En ja, zo zijn er dingen waar ik baas ben, maar er zijn net zo goed dingen waar moeder, de vrouw baas is. En één van de dingen waar zij baas is, is de keuken, en ja, zij maakt er een erezaak van om goed en lekker te koken voor haar man, voor mij dus. Dat is zelfs één van de dingen waar ze fier op is, en waar ik niet nalaat haar regelmatig lof toe te zwaaien, want in een goede relatie moet je elkaar ook wel eens ophemelen. Eigenlijk denk ik dat, mocht ik het gaan afwegen, we ongeveer evenveel dingen hebben waar we "baas" zijn, alleen, wij zien het niet als baas zijn, wij ervaren het niet als baas zijn, we hebben gewoon het meest perfecte evenwicht gevonden om samen te leven in een knus gezin.

Als ik de "figuur van het jaar" zou moeten aanduiden, dan zou ik wellicht mijn vrouw daar zetten. En die titel zou in die zin verkeerd zijn, dat ze niet de figuur van het jaar is, maar de figuur van mijn leven, van ons gezin.

Is mijn vrouw bijzonder ? Nee, ik denk het niet, ik denk dat ze gewoon de vrouw is waar ik bij pas en die bij mij past. Ze is wellicht bijzonder in die zin dat ik wellicht geen ander zou kunnen vinden die zo perfect past.
Dat is niet zo als je elkaar leert kennen, dat is niet zo in het begin dat je gehuwd bent, dat komt zo, dat groeit zo. Het huwelijk is als een schoen, hij past pas perfect als je er al een tijd mee hebt gelopen, als je er al eens mee door een regenbui liep...

En ik wens ieder mens, man en vrouw, het geluk !
En dat geluk ligt echt niet in het opnemen van een rol, maar gewoon in het jezelf zijn, en je zelf vormen naar de partner, en de partner naar jou.
Geluk, daar moet je in groeien.

Gisteren hebben we samen een heerlijke dag gehad, we zijn samen naar Floralux gegaan, planten gekocht voor de tuin, samen bedisseld wat waar kan staan, wat we graag zien. en dan zijn we gezellig gaan eten, iets wat voor de dame die zo graag kookt, een hemels gebeuren is. Eens proeven van hoe een ander het doet.

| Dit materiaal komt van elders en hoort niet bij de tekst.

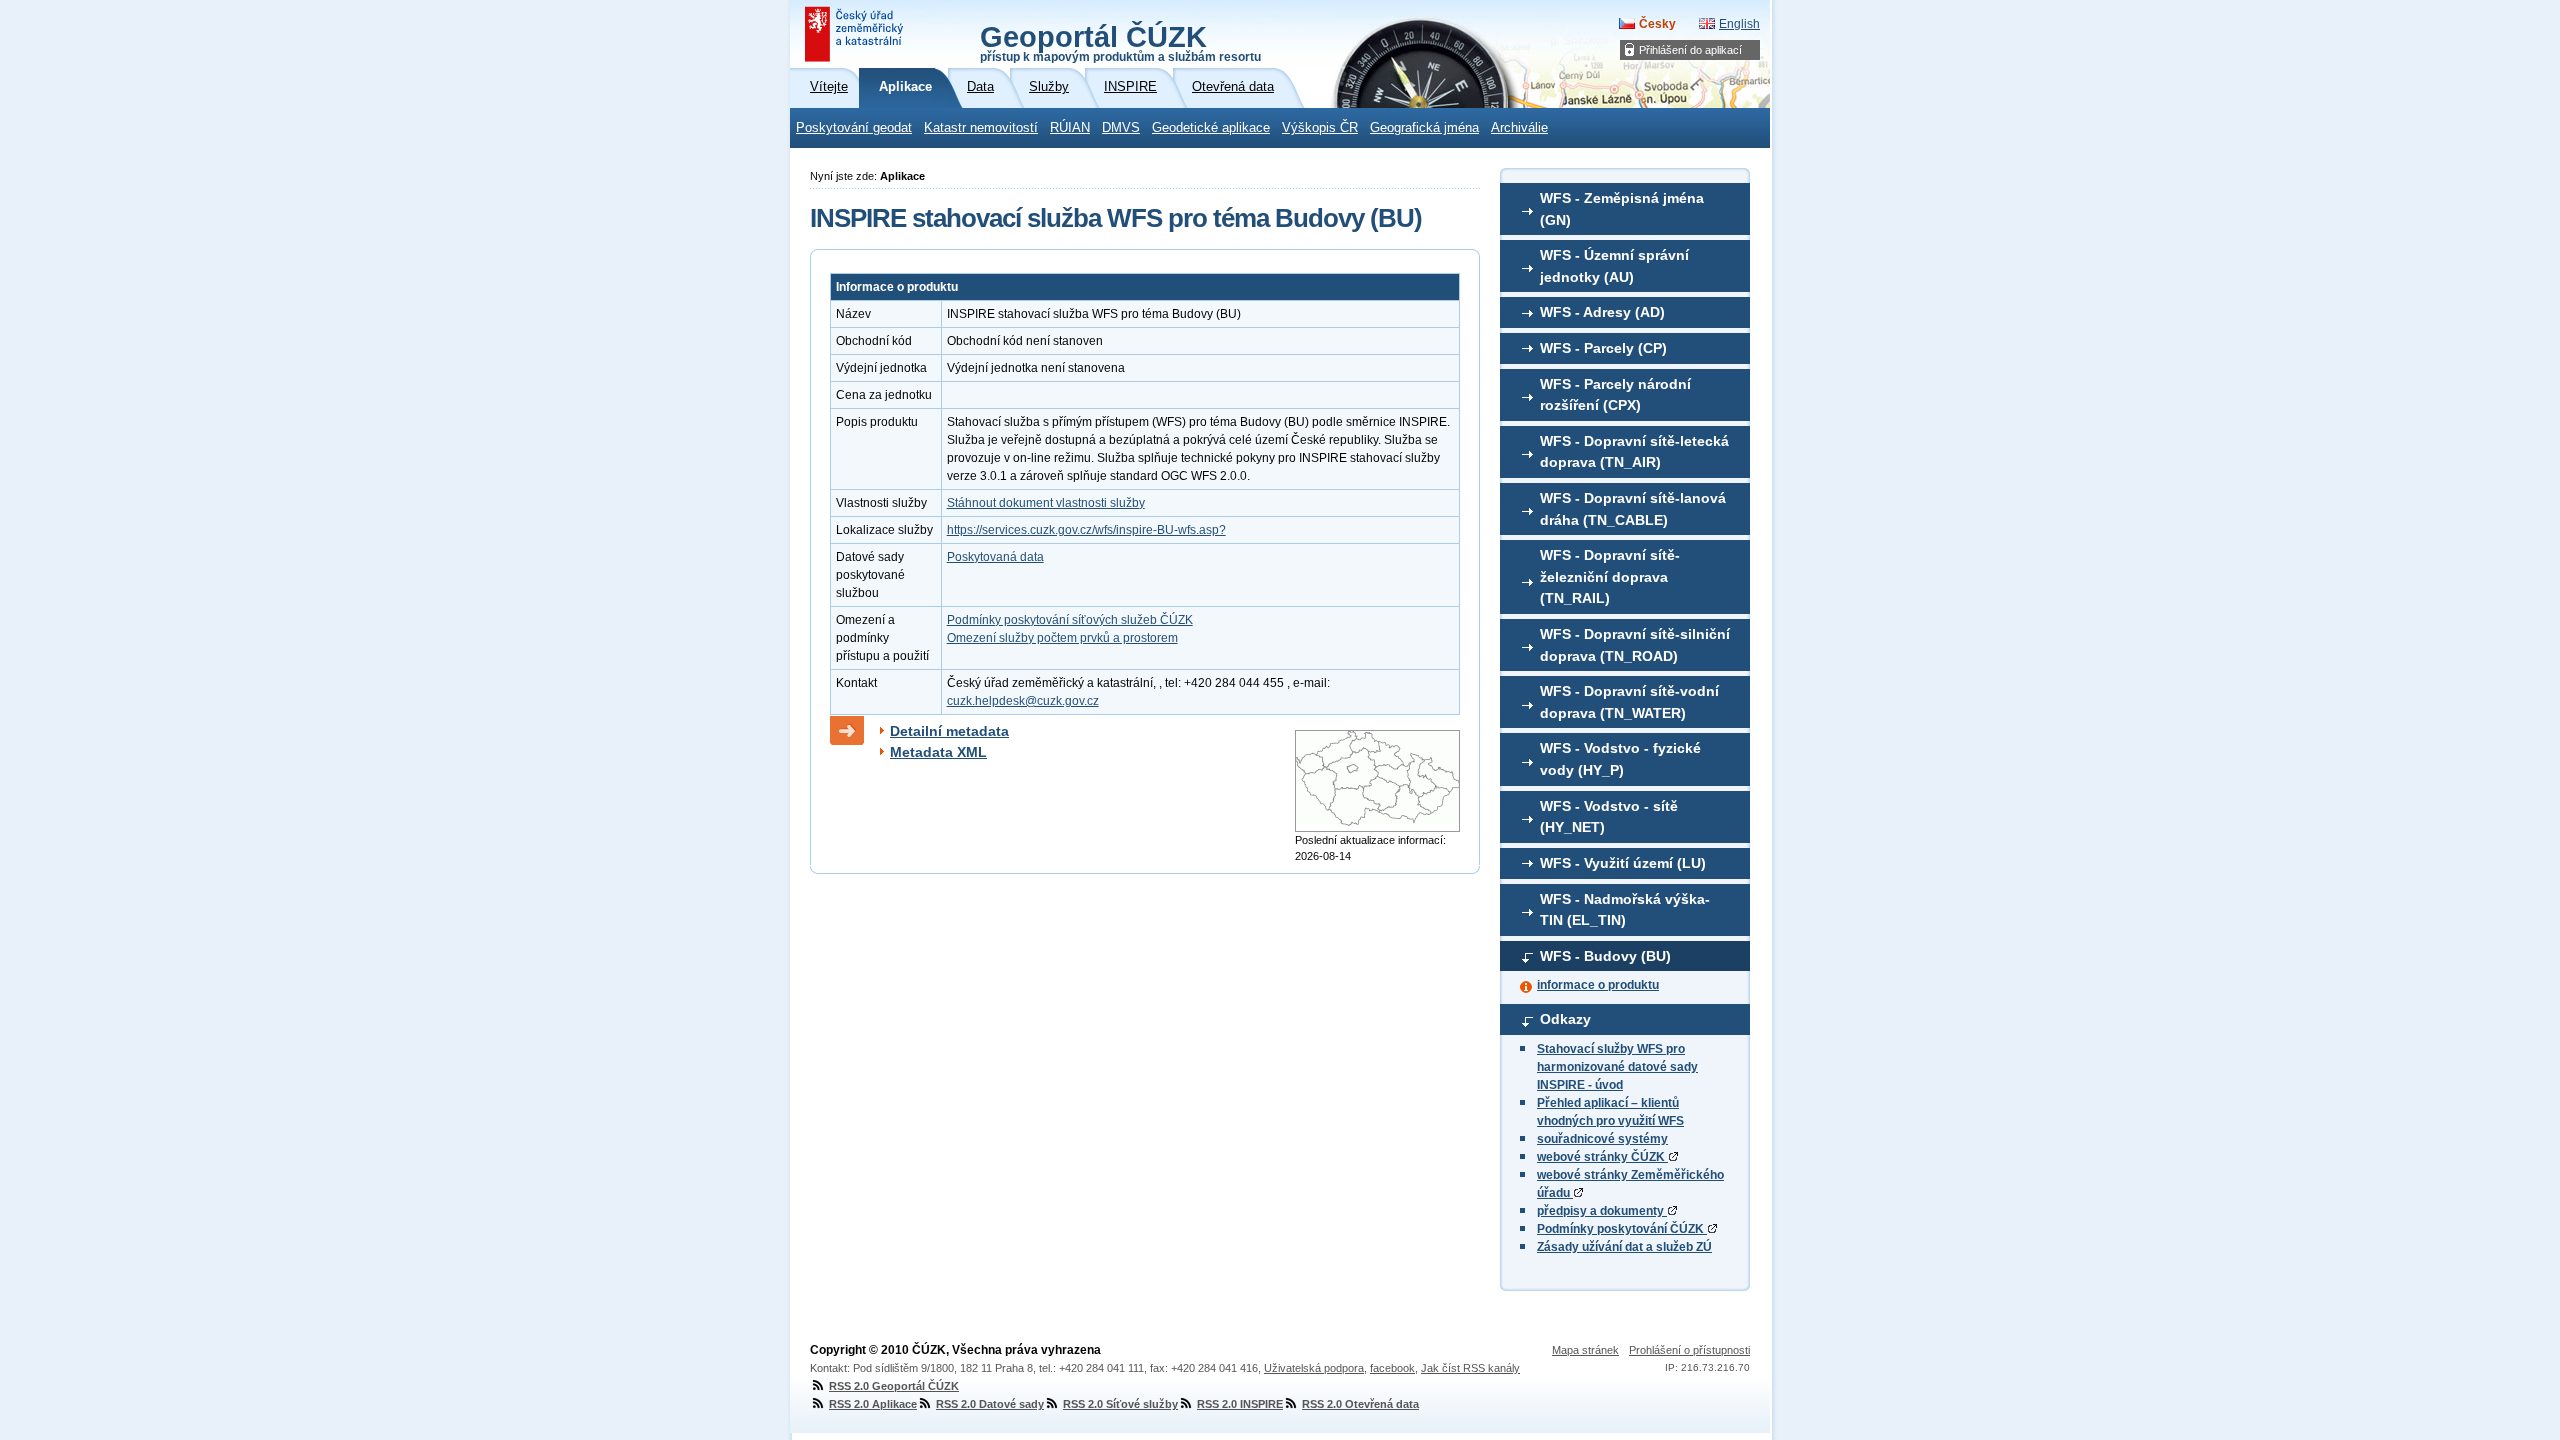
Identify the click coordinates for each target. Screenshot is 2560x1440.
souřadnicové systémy (1602, 1139)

We zijn alle twee naar huis gekomen met een rug vol pijn en een hart vol geluk.

Tot de volgende ?

woensdag, mei 06, 2015

Waaiende wind

Het waait, niet zo maar, een stevige bries, die heel wat van het jong gebladerte van de pas oplevende bomen af rukt en dat gaat gepaard met flinke buien, niet zo maar van die malse lenteregen, maar fikse stortbuien...
Gisterenmiddag vond mijnen teerbeminde gade het nuttig ende nodig om te gaan winkelen.
We vertrokken onder een waterig zonneke, die nu en dan schuil ging onder voortijlende slierten donkere wolken.
Net toen we de parking van de winkel op reden begon het te regenen. Niet zo maar regenen, een fikse bui. Ik kan niet rennen, dus trippelde ik, zo vlug ik kon naar de ingang van de winkel, en ik mag nog niet klagen, want Anny ijlde eerst naar de parking van de winkelwagentjes, en kwam dan haastig, haastig (ook zij kan niet meer rennen - onze rug laat dit niet meer toe) naar de winkel gesneld.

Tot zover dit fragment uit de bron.